Whether one uses words like contemplation, meditation, or self-knowing observation, the core intent is to quiet the mechanism of thought in the brain. Thought is memory, association, words, images, imagination and reason. Thought is the entire movement of the content of consciousness—rational, irrational and non-rational. The brain is much more than thought and the entire field of knowledge and the known.
Obviously thought has great utilitarian and scientific value, but it cannot awaken the human brain’s latent capacity for communion with the numinous. Indeed, symbolic thought is the greatest impediment to it.

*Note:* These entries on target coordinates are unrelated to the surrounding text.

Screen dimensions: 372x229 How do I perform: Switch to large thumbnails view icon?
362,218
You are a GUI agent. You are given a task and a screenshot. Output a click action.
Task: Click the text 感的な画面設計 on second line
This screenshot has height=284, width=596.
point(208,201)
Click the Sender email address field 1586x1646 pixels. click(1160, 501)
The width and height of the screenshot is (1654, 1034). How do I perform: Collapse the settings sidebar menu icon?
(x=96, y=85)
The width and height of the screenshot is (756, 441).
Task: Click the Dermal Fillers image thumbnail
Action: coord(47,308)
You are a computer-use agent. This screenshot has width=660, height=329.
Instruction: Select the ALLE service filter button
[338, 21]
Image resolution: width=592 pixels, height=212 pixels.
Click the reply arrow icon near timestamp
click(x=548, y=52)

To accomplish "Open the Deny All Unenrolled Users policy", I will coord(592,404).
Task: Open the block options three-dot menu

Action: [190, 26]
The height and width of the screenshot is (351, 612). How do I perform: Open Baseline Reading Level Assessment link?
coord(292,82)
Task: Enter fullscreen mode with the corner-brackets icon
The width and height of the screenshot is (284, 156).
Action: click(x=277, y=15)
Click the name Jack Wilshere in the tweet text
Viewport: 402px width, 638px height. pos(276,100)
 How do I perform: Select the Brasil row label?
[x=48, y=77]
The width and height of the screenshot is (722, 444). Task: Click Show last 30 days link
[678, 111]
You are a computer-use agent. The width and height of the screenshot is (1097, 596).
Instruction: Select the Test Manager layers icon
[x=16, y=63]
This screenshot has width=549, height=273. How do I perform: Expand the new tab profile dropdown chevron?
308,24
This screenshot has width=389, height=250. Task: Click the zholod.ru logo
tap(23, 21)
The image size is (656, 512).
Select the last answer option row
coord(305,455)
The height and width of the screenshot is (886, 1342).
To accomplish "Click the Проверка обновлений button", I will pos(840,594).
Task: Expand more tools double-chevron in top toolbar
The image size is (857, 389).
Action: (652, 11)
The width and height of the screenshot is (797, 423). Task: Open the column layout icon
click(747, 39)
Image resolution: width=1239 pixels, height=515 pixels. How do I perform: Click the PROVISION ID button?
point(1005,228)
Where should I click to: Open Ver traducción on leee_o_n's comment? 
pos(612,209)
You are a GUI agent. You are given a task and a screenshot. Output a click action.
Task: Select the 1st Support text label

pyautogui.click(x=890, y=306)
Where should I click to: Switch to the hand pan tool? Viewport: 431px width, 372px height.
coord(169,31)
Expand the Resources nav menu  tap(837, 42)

When the brain is aware of the movement of thought in its entirety, the whole movement spontaneously stops in undirected attention. Then brain comes into contact with something beyond words and description. That is, when the entire mechanism of thought is utterly quiet, that which people call God or Allah is. To kill in the name of that, whether from 30,000 feet or on the ground by a knife, is the greatest blasphemy.
One meditates not to commune with the sacred, but one communes with the sacred because one meditates. One takes the time to sit quietly and observe oneself in nature essentially for the same reason one bathes or showers—to cleanse the mind and heart, and keep one’s inner house in order.
I’m not saying there is only one way to meditate; I’m saying there is no way to meditation. All methods, systems and techniques prevent a radical shift in consciousness from occurring because they arise from the same mind, as thought, that lies at the root of the human crisis. The mind can simply, spontaneously fall silent in undirected attention to its movement.
There is no ‘how to meditate,’ but this is what I do. For its own sake, I take a break from work and activity. Sitting quietly outdoors is a joy, and brings insight and renewal, and often, without seeking or making a goal of it, communion with an infinite actuality beyond words.
One simply lets the senses become attuned to one’s surroundings—the natural and man-made sounds, the light and color, the feel of air on the skin, the smells of earth. Nothing is resisted, judged or even named, including the noise and stink of man.
Rather than exclude the senses, let them lead within. Doing so, one naturally becomes aware of the movement of one’s thoughts, and of the seemingly separate and permanent observer—the entity that seems to stand apart, evaluating and choosing. That’s the first thing that has to go, and it dissolves simply by awareness catching the mind in the act of separating itself from itself.
Awareness can be quicker than thought, but not if one makes an effort or has a goal to increase it. One simply watches, out of interest, curiosity, experimentation and play. If one is bored, let the boredom be and watch it. Boredom too can be observed and remained with, and when it is, is there boredom anymore?
When there is no ‘me,’ no center, no watcher, there’s just the brain watching, without separation, without division. That action is the beginning of meditation.
Meditation allows attention to gather, and attention alone, without effort or direction, quiets the mind-as-thought, and allows the Mind-as-awareness to come into being in the brain.